Crescemos a escutar que um jogador de qualidade não escolhe adversário. Que, para vencer um torneio, é necessário superar todos os adversários que surgem pelo caminho.

 O discurso é bonito, quase épico — sobretudo quando falamos dos outros. Na realidade do circuito, porém, o discurso muda. Importa distinguir a retórica daquilo que é verdadeiramente sério.

Nenhum tenista entra num sorteio a desejar um Djokovic, um Sinner ou um Alcaraz logo na primeira ronda. Preferir um adversário teoricamente mais acessível não é falta de ambição. É sim gestão de carreira. E no Australian Open, como em qualquer Grand Slam, a espera pelo quadro é tão inevitável quanto reveladora.

Olhar para a frente

Todos olham para o quadro. Uns fingem que não, outros admitem-no sem pudor. Poucos jogadores se limitam à análise da primeira ronda. A maioria vai mais longe, identifica o grande cabeça de série da sua secção e percebe onde está posicionada no mapa do torneio.

Alguém acredita que o australiano Alex de Minaur ficou satisfeito por defrontar o italiano Matteo Berrettini logo na estreia, em casa e perante o seu público? Evidentemente que não. O sorteio não se comenta por educação. Avalia-se em silêncio.

O caso Borges

Pensando como Nuno Borges, é impossível ignorar a dimensão do desafio. O português volta a enfrentar um top 10 logo na primeira ronda, Félix Auger-Aliassime, num teste imediato à sua capacidade competitiva ao mais alto nível. Borges sabe que já fez história nos Grand Slams, está ciente de que tem argumentos, mas também sabe que esta é uma estreia de fogo.

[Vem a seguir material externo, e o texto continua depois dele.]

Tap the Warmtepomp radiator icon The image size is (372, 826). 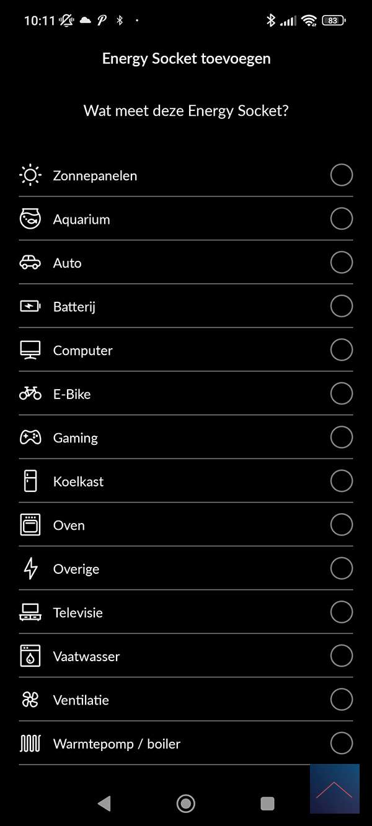[x=30, y=744]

Se olhar para o quadro, vê uma secção exigente, sem espaço para crescimento gradual. Aqui, a realidade impõe-se ao discurso: é preciso jogar perto do limite desde o primeiro dia.

Faria e o outro lado do quadro

Jaime Faria, por sua vez, teve um quadro mais simpático. Não é fácil — porque isso não existe nos quadros principais de Grand Slam —, mas claramente mais respirável. Arthur Cazaux é competitivo, mas permite ao português entrar no torneio com a possibilidade real de discutir o encontro.

E depois? Se vence, surge Andrey Rublev. É aqui que a lógica do quadro entra em ação. Faria sabe onde está, sabe o que pode ambicionar e sabe até onde pode sonhar. Respeitando todos, mas com plena consciência do contexto.

Discurso versus realidade

Dizer que não se escolhe adversário faz parte da liturgia do ténis. Preparar-se mentalmente para o que vem a seguir faz parte da profissão. O quadro não garante vitórias, mas molda expectativas, estratégias e até narrativas.

No Australian Open, os portugueses entram com desafios distintos, mas com algo em comum. Sabem perfeitamente o que o quadro lhes reserva. E isso, goste-se ou não, também joga.